The White Sox are now a half-game up on Tampa Bay for the league's best record, one game better in the loss column at 43-25. It just could've been easier.
The Sox broke open a scoreless game in the fourth. Vaughn and Abreu did their things against an unimposing lefty -- a single and a homer. Yasmani Grandal started a new rally with a walk, and after Leury García dropped a single to left and advanced to second on the throw, both runners scored on Zack Collins' opposite-field doink for a 4-0 lead.
White Sox pitchers had problems with shutdown innings, starting with Lucas Giolito. He gave up half the margin in the top of the fifth by allowing a leadoff walk, a double, and then a two-run double to Kevin Kiermaier two batters later. After the Sox scored three in the bottom of the fifth off Yarbrough -- a Brian Goodwin sac bunt that turned into a run-scoring double after an error, a Vaughn actual run-scoring double, and a Jake Lamb single -- Giolito surrendered a solo shot to Mike Zunino in the top of the sixth.

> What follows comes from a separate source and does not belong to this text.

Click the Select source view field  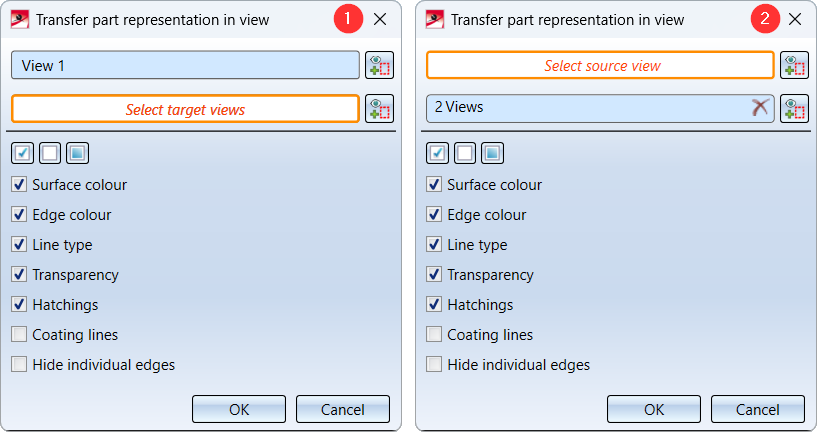tap(601, 66)
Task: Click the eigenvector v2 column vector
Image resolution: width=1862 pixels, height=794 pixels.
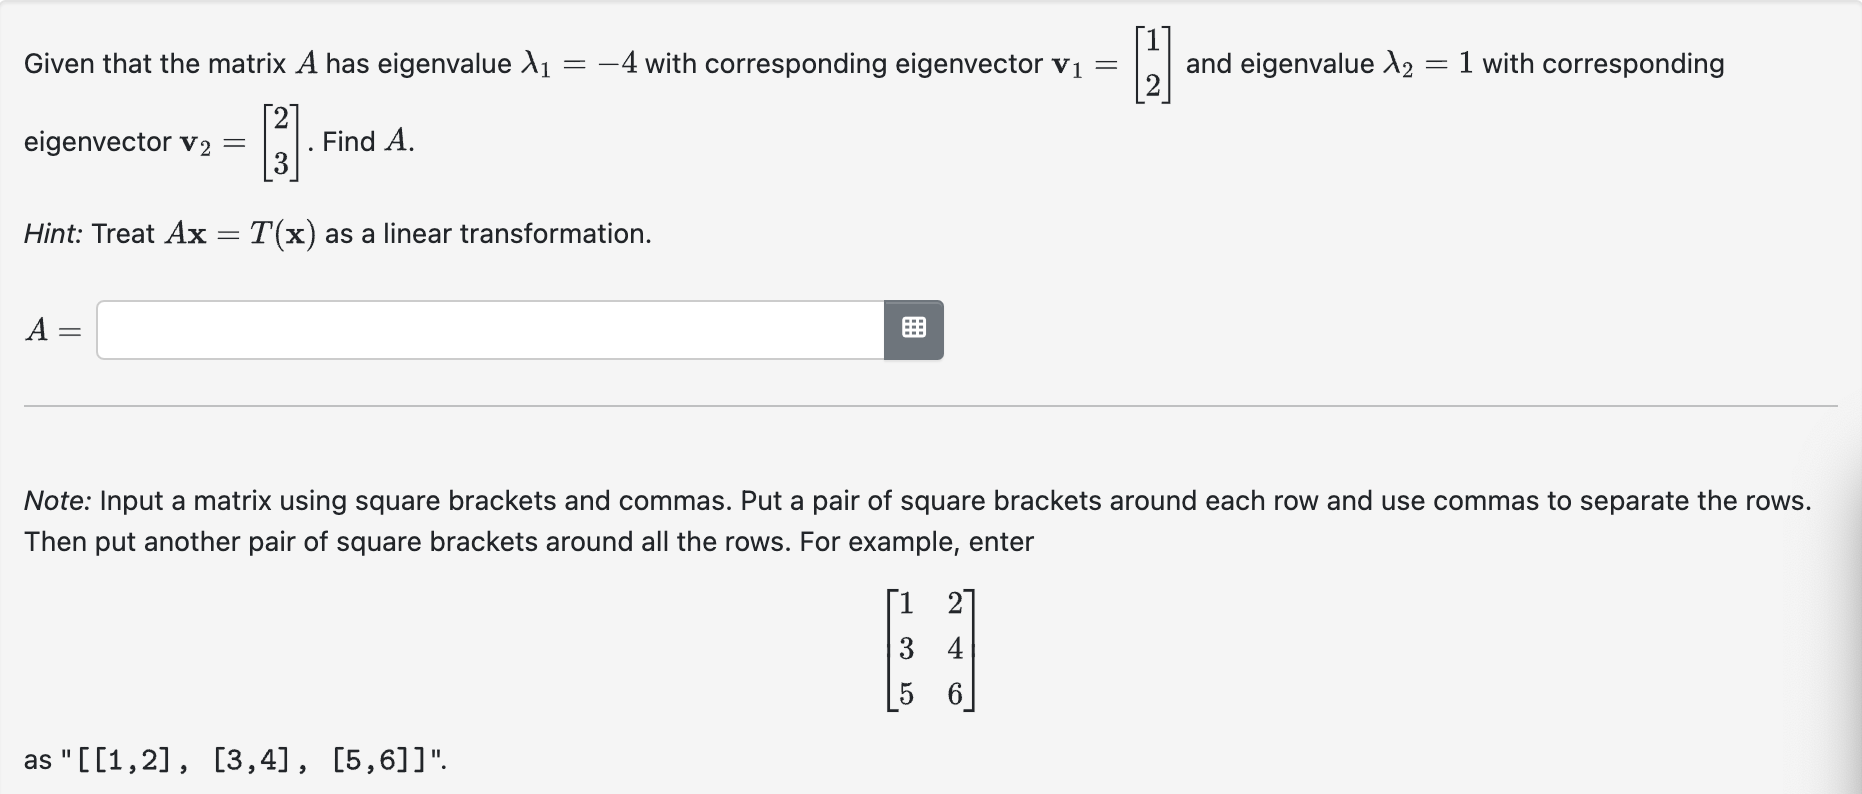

Still, Giolito met the requirements for a quality start and handed the bullpen a four-run lead with three innings to go. But for the second consecutive game, he was denied a win thanks to a bullpen collapse.
While Hendriks allowed a two-run homer in the ninth inning Giolito's last time out, this one was a group effort. Codi Heuer gave up a solid single and two-run homer to Mike Zunino that made it a two-run game, then Aaron Bummer ran into his customary misfortune he couldn't pitch through when Danny Mendick booted a firm-but-routine two-hopper to start the eighth.
Bummer gave up a legit singe that put runners on the corners, then got a double-play-looking grounder that resulted in one out because Tim Anderson had too far to go to get to second in time to make a good hard throw. Bummer struck out Francisco Mejia, but when Evan Marshall came in to get the final out, he faltered. Marshall got ahead 0-2, but a putaway pitch escaped him, with Margot lining a changeup on the ninth pitch. Brett Phillips took off from first on the full count, and Vaughn took long enough to collect the ball for Phillips to score all the way from first, tying the game at 7.
Mendick almost got a chance to atone for his error when he led off the bottom of the eighth with a double, but Culbreth's willingness to call sliders two inches off the outside corner paired poorly with Diego Castillo's ability to put them there, and Vaughn ended up getting the bat taken out of his hands with a flailing strikeout to send the game to extras.
Bullet points:
*This game was just the third time that a Rays starter allowed 10 hits in a game since the start of the 2020 season.
*Hendriks warmed up in the eighth, but he never came in. Adam Engel and Yoán Moncada were also kept out of the entirety of the game for protective purposes, even though Engel would've been a great call to run for Vaughn in the 10th.
*The White Sox won two out of three despite the drama, which has been a theme this year.